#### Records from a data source
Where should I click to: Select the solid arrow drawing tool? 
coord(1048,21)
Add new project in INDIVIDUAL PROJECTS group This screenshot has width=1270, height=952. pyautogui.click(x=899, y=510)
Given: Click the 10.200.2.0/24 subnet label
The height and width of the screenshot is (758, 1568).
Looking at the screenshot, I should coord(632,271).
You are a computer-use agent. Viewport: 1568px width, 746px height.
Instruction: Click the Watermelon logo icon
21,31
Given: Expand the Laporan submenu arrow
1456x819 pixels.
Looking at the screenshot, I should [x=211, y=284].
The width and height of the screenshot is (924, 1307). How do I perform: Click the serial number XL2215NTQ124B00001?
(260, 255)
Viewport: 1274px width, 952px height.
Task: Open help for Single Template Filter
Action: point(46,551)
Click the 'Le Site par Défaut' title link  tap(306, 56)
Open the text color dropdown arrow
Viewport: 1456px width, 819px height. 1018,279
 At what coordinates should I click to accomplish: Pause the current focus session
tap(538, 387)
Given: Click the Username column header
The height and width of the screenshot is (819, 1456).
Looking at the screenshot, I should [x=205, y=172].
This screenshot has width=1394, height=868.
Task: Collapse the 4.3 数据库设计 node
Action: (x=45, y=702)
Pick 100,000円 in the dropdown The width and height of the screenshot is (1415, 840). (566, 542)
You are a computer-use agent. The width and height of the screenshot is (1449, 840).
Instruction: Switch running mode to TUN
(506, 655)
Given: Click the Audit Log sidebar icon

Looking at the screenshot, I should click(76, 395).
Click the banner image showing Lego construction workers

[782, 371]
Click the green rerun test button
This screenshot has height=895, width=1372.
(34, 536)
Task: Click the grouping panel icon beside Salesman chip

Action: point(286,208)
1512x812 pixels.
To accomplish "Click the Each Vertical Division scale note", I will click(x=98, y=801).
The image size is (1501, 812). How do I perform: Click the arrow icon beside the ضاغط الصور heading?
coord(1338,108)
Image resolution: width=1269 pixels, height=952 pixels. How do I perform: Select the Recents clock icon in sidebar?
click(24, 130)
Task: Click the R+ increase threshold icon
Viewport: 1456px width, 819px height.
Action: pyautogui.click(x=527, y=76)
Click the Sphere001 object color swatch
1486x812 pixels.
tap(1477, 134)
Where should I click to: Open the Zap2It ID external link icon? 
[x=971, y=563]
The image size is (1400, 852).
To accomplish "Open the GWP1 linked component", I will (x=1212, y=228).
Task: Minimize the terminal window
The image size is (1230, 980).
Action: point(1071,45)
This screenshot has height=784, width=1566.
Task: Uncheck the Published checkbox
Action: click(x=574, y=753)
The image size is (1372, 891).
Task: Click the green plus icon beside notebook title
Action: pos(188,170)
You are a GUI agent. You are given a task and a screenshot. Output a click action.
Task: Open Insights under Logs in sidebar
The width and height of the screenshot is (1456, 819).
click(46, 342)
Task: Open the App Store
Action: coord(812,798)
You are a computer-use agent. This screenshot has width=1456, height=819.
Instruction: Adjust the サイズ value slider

#### Instructions to follow
With the first line being the one containing "Given: Click the 10.200.2.0/24 subnet label" and the last line the one containing "Click the 'Le", transcribe exactly the lines above that fall in that range.

#### Result of this task
Given: Click the 10.200.2.0/24 subnet label
The height and width of the screenshot is (758, 1568).
Looking at the screenshot, I should coord(632,271).
You are a computer-use agent. Viewport: 1568px width, 746px height.
Instruction: Click the Watermelon logo icon
21,31
Given: Expand the Laporan submenu arrow
1456x819 pixels.
Looking at the screenshot, I should [x=211, y=284].
The width and height of the screenshot is (924, 1307). How do I perform: Click the serial number XL2215NTQ124B00001?
(260, 255)
Viewport: 1274px width, 952px height.
Task: Open help for Single Template Filter
Action: point(46,551)
Click the 'Le Site par Défaut' title link  tap(306, 56)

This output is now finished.